## EXCERPTED RECORDS:

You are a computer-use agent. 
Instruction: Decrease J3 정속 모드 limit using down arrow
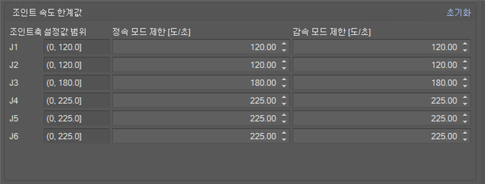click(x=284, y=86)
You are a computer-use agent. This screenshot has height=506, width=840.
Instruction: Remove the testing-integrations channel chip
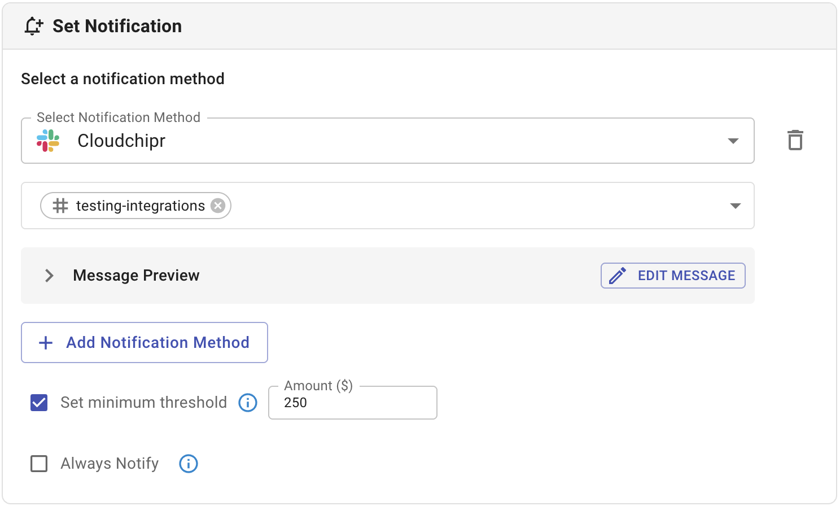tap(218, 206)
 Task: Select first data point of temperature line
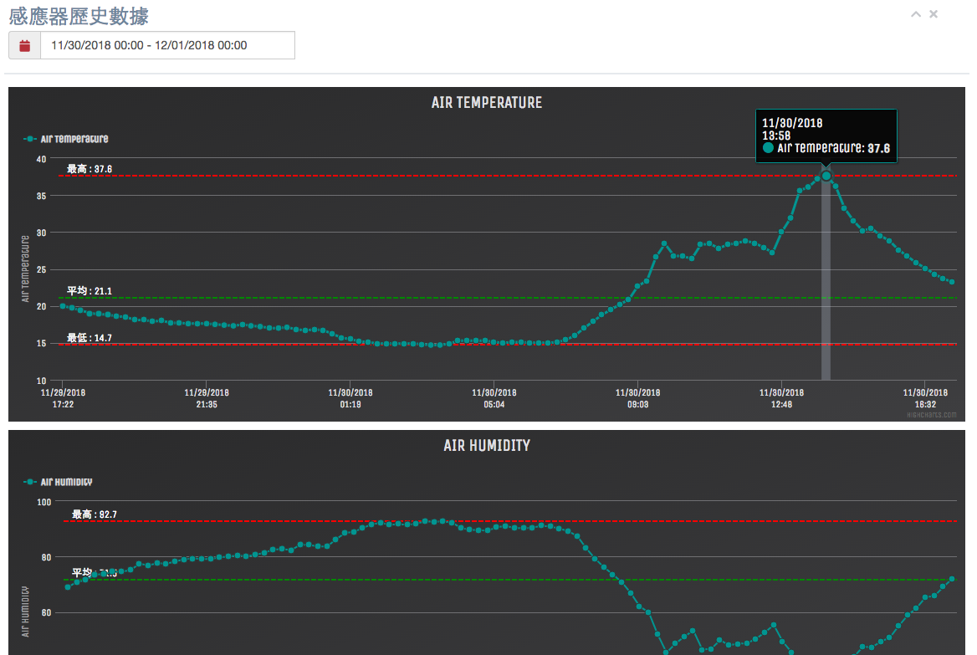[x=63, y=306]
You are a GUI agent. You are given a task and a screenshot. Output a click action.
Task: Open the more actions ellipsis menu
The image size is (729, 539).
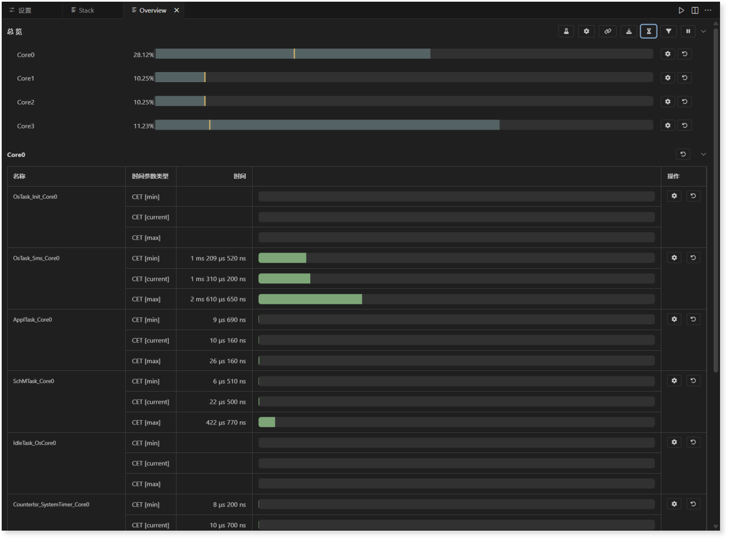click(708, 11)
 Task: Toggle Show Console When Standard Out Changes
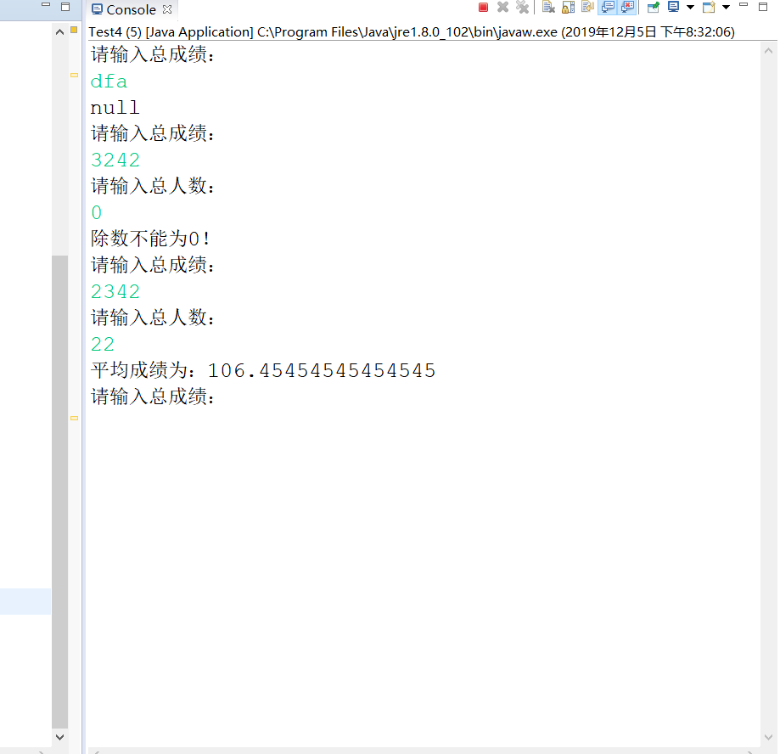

---

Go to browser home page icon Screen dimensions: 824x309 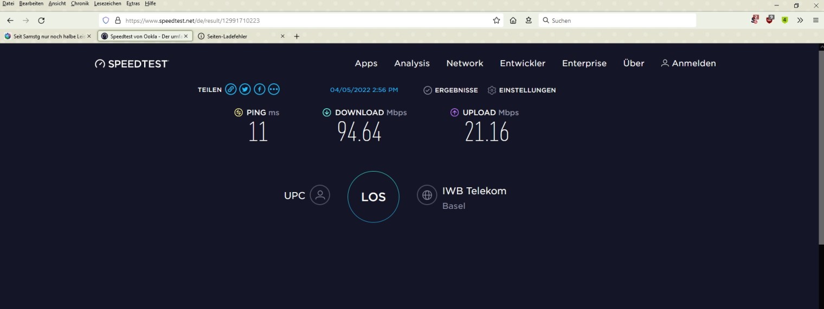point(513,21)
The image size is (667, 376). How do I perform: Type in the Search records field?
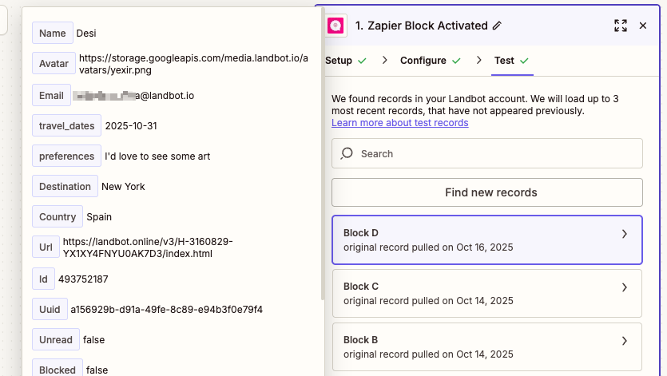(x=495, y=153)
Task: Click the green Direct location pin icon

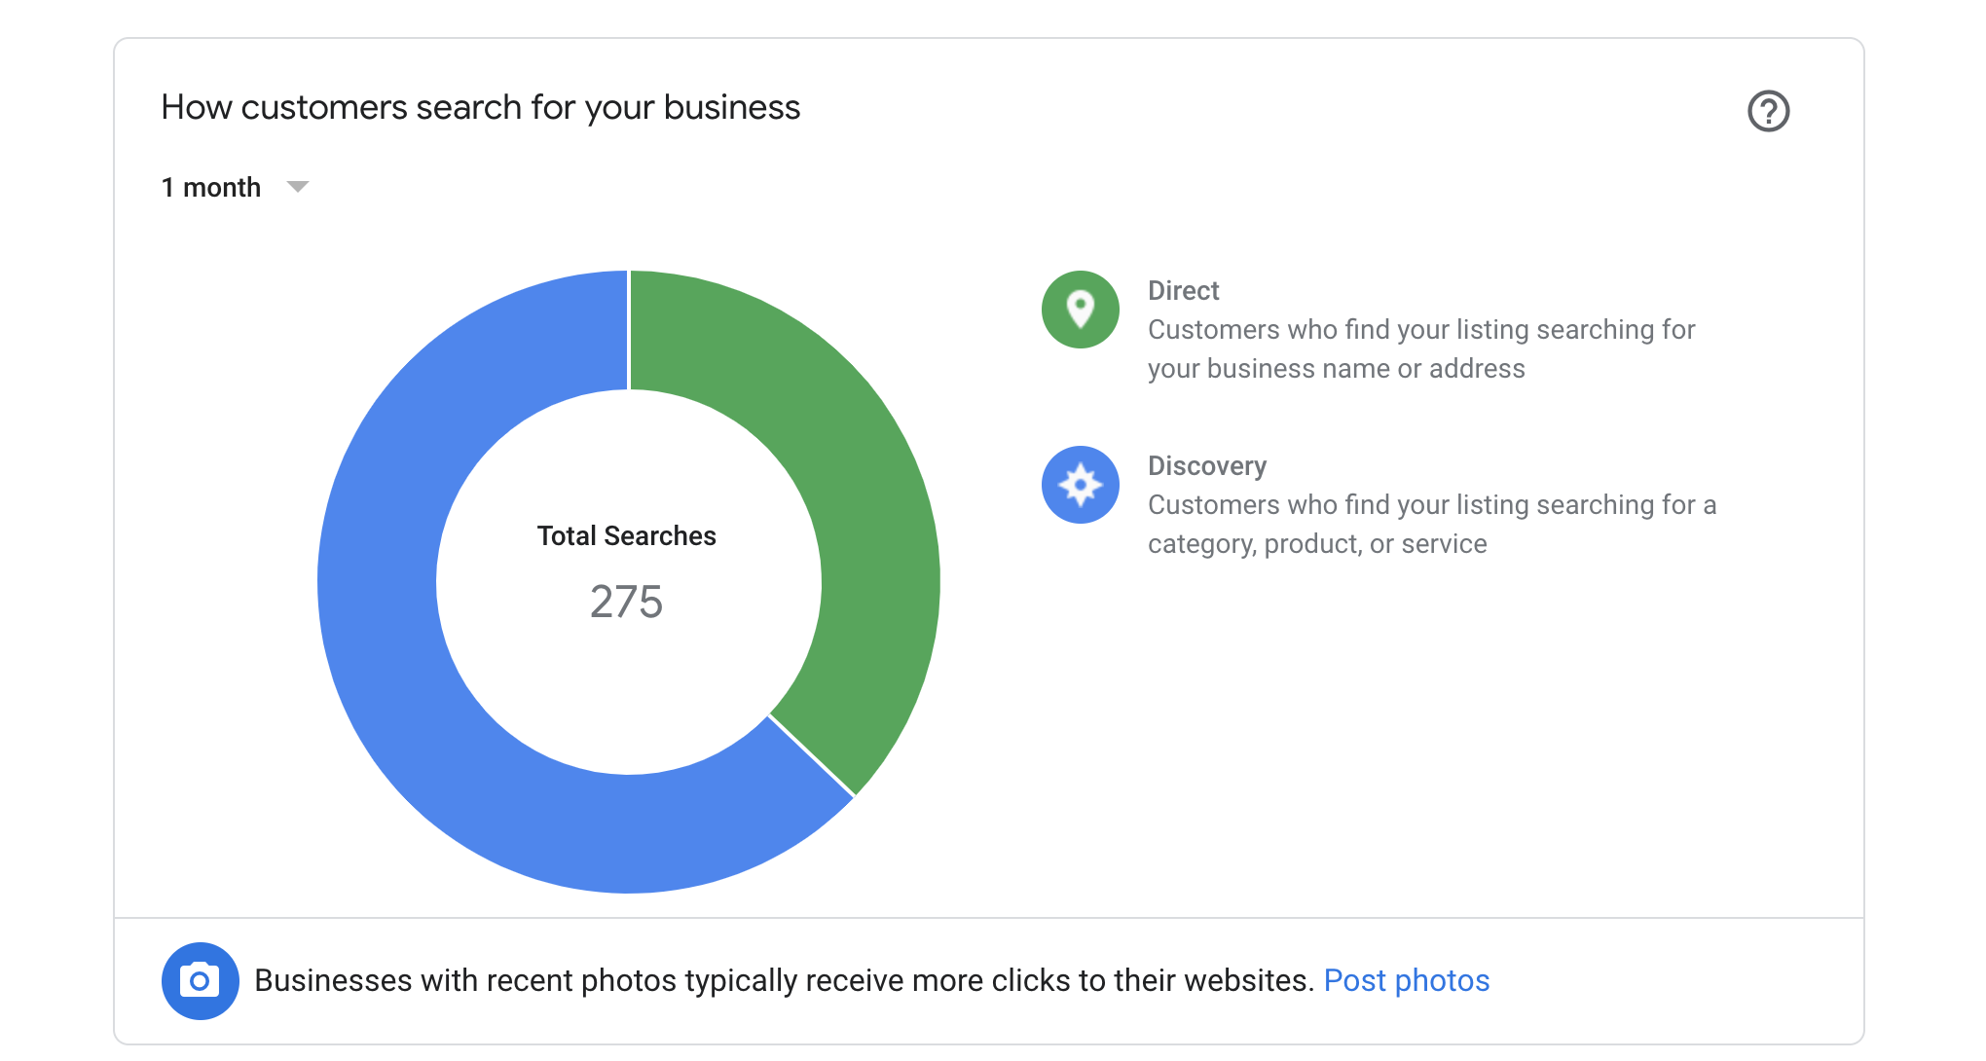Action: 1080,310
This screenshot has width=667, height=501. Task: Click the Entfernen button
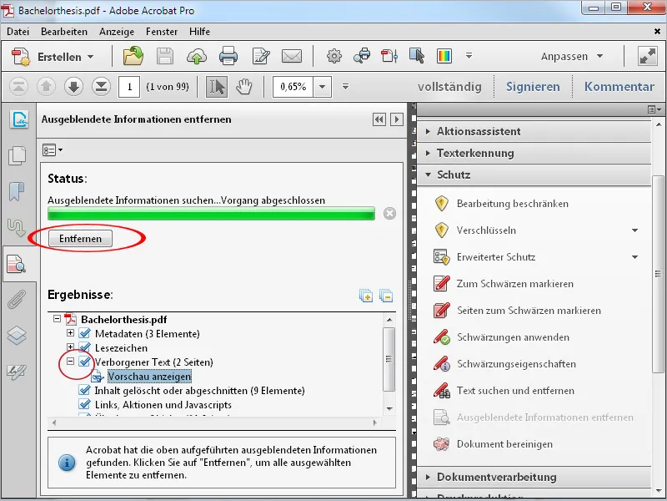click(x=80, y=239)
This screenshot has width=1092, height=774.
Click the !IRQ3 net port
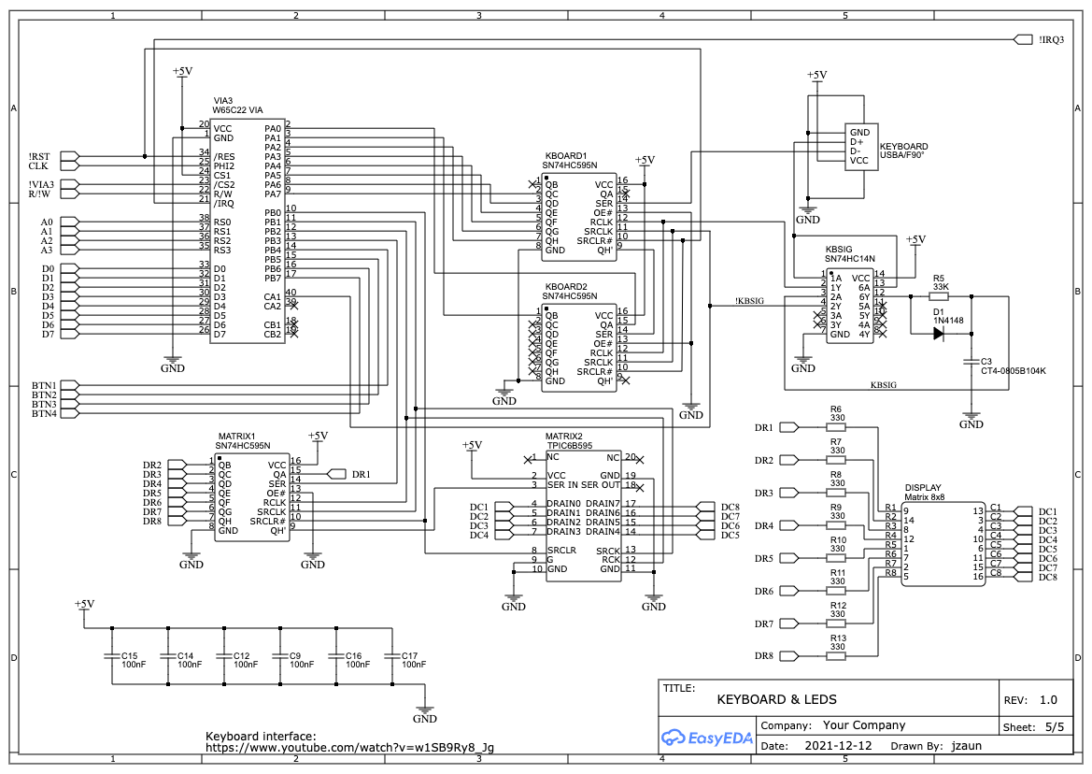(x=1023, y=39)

* * *

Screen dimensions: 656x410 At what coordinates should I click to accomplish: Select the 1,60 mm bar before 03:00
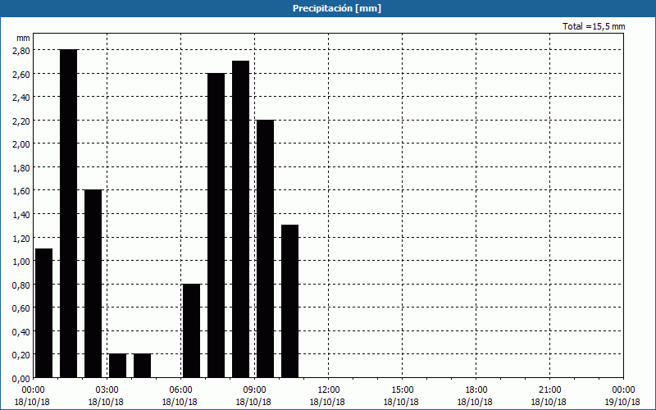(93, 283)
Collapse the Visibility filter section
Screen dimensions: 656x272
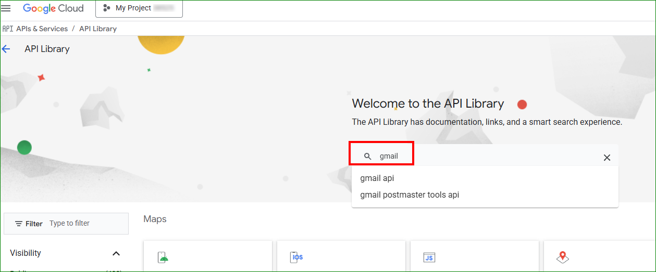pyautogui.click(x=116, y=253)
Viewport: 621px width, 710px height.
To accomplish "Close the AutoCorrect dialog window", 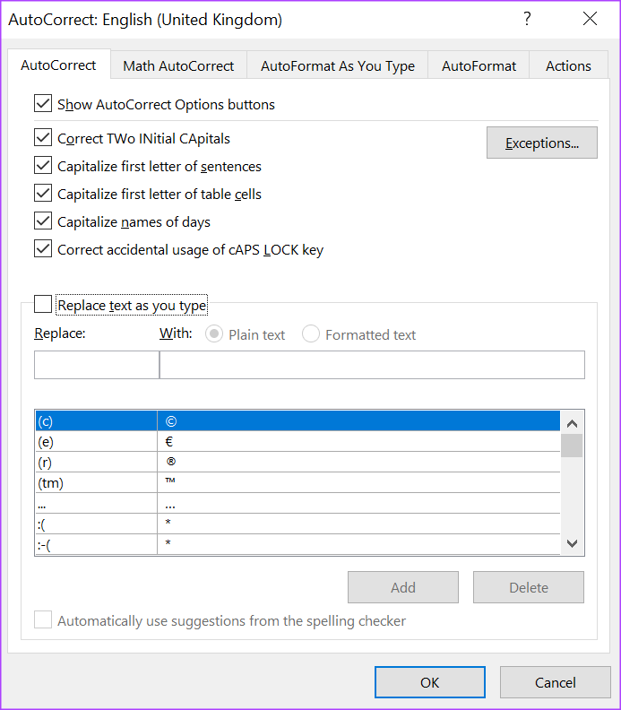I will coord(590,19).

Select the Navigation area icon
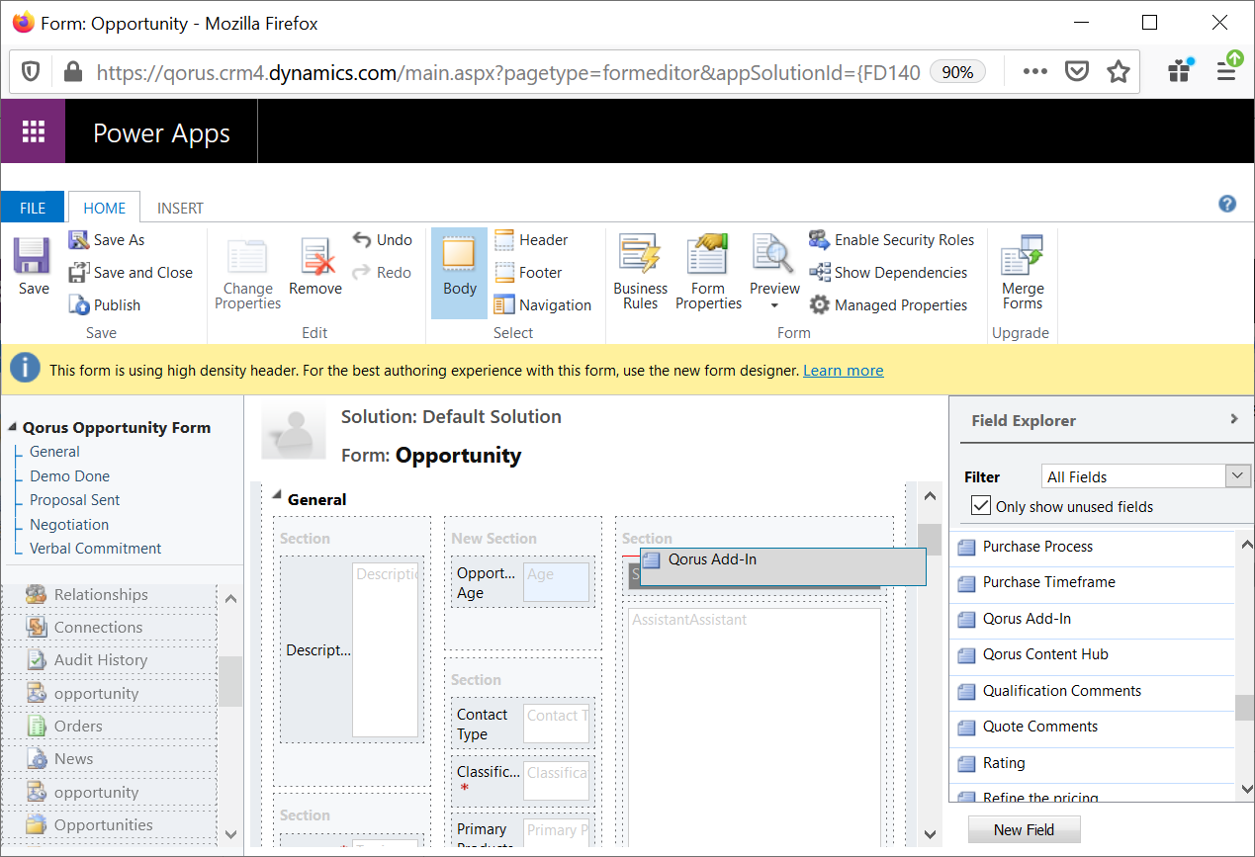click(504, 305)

## WHAT NEEDS TO BE DONE:
Those lines above that contain the string "agent" should be returned.

## WORKED SOLUTION:
You are a computer-use agent. 
You are a computer-use agent. This screenshot has height=506, width=840.
You are a GUI agent. You are given a task and a screenshot. Output a click action.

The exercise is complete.